If I am able to get my team set up with modm and it works well for our use cases, I'd be happy to contribute some time to improving things as I go. Most of it would probably be documentation, but I'd also contribute code where I am competent enough to do so.


While I'm going along and figuring things out, I'd really like to help improve this experience for future users. It was striking to me that this repo had only about 200 start despite having such an apparently clean API surface, and I think improving the docs and the "getting started" experience would help a lot with that. There are a lot of API usage examples (and that is excellent!) but:

  • There are no examples of how you set up your own project, as a user.
  • Getting modm integrated into your project currently requires diving into the internals of modm, and especially lbuild configuration, in a way that might dissuade users.
  • I haven't found much information on tooling: what editors have people gotten working? What debuggers work well?

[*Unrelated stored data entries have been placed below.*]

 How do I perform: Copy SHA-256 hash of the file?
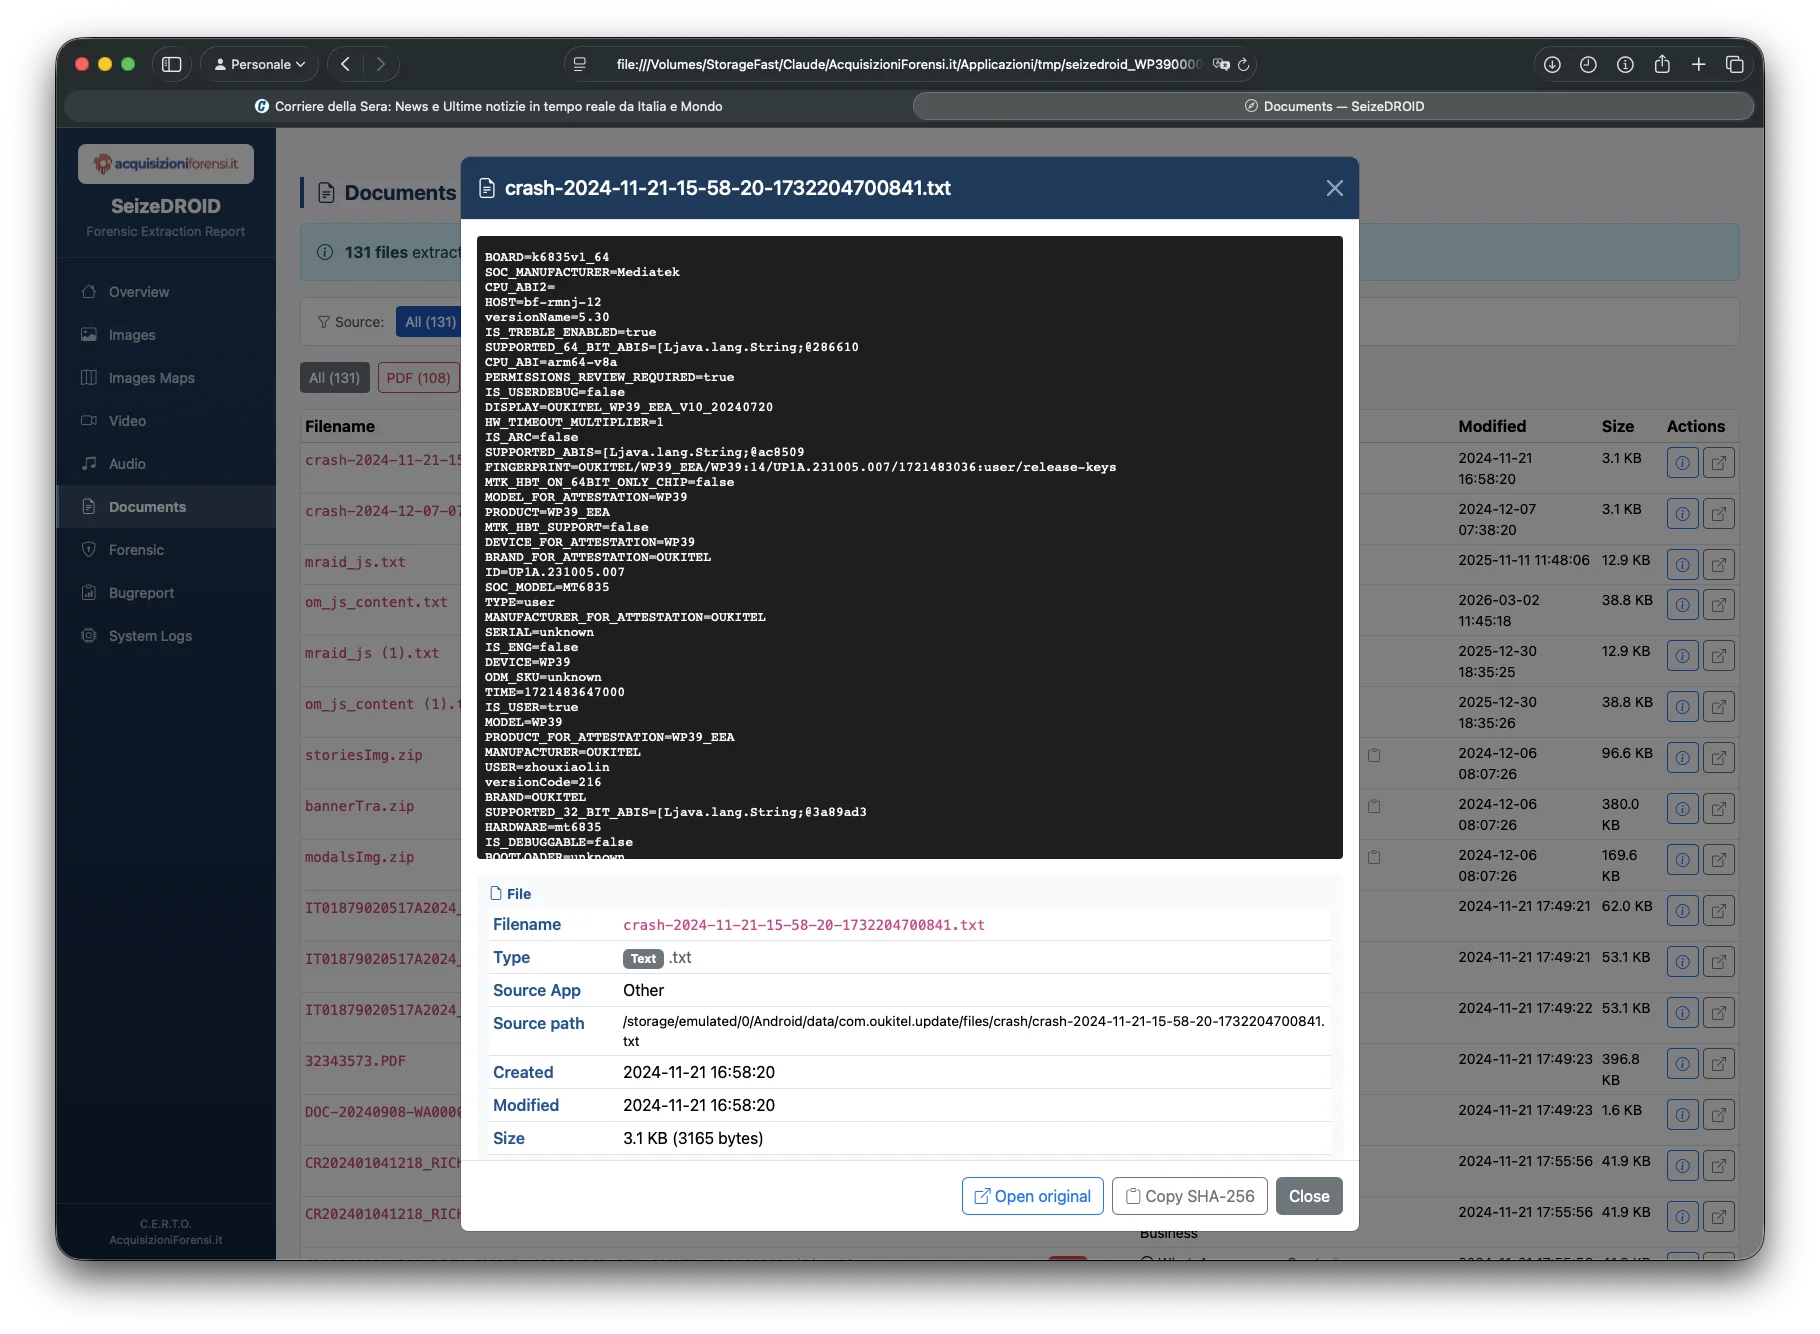[x=1189, y=1196]
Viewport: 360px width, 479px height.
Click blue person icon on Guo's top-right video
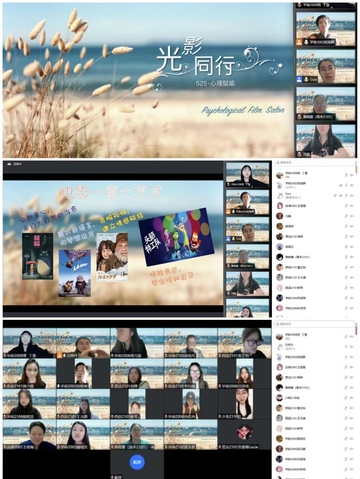coord(299,79)
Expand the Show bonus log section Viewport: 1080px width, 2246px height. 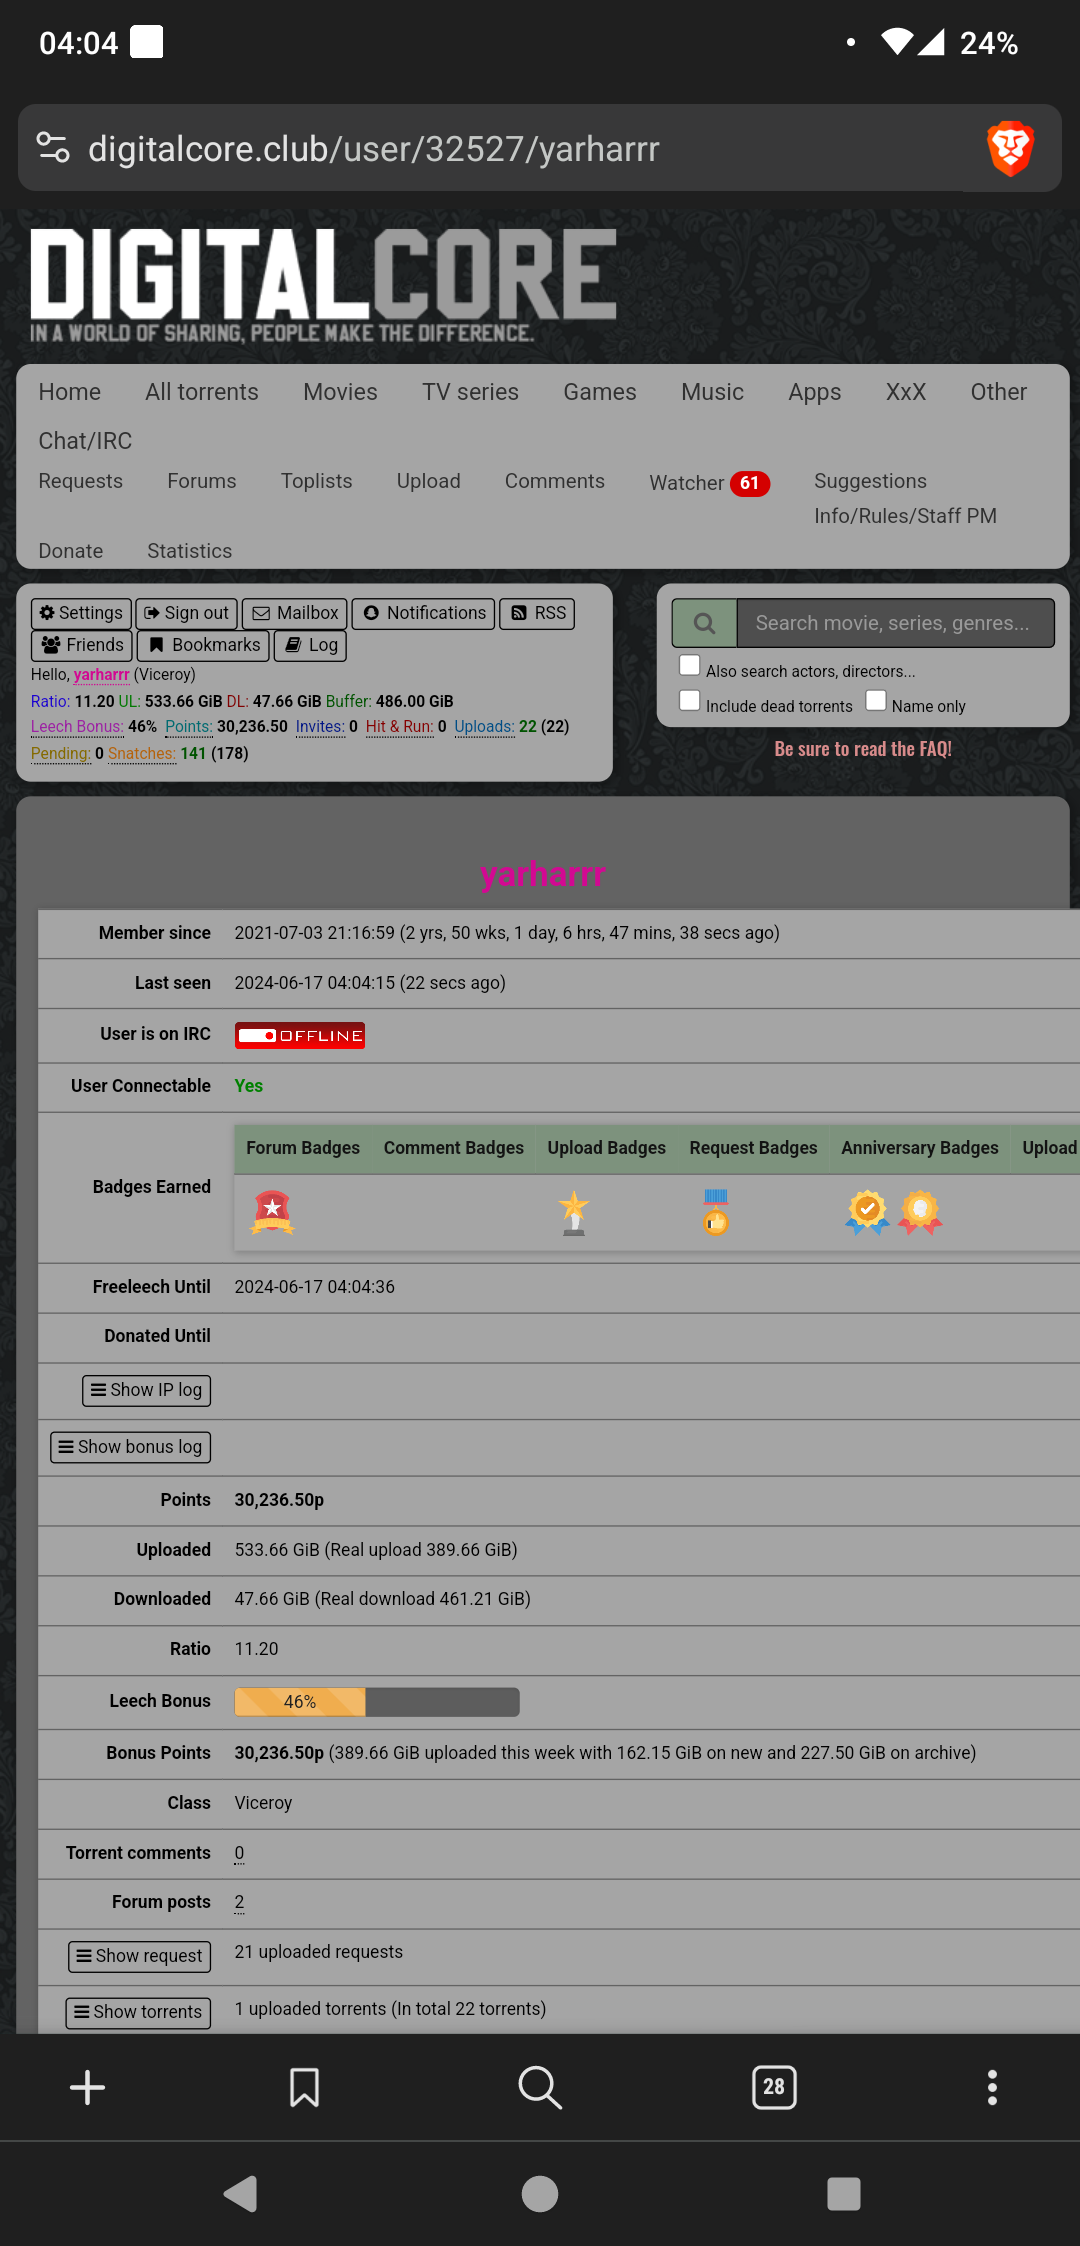click(x=131, y=1447)
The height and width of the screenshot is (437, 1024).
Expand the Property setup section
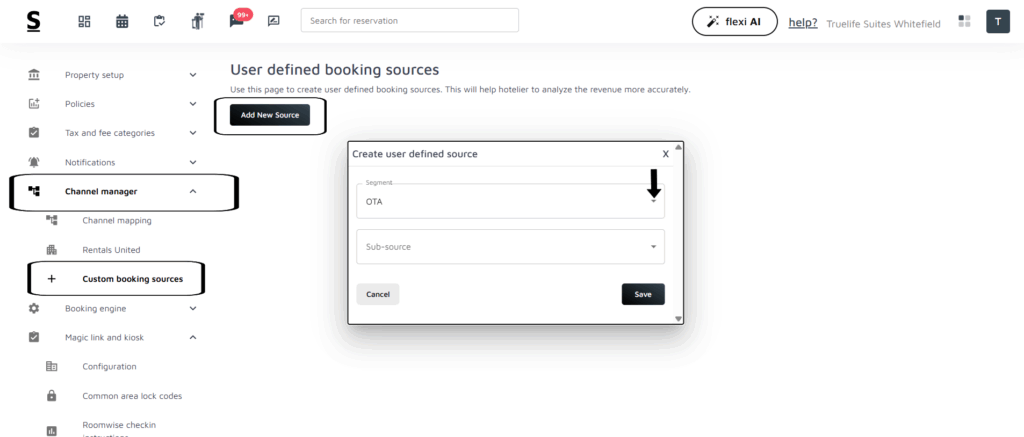pos(193,75)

Anyway, getting back to the main point of this issue (some of this is better-suited to #280), I think clarifying how lbuild and its output can be integrated into a user's codebase would go a long way to improving the setup experience. Heck, why not just create a modm-io/modm-template repo which has a basic project with modm included as a submodule and built/configured as you'd suggest? It would just be a basic "blinky" app, but set up to be forked and worked off of.

Admittedly, it sounds like you aren't 100% sure on how modm is best integrated into other projects, making it hard to settle on a single suggestion to give to others. But if there is a specific setup that you think would work well (e.g., have modm as a submodule, commit the generated output to your repo, then upgrade modm intermittently), please do document it! And really, I am serious about having a template repo to start from; that would be extremely helpful. I would even be willing to make one if you tell me how you think it should be structured. And I can always set up my project, try it out for a bit, and give feedback on the experience.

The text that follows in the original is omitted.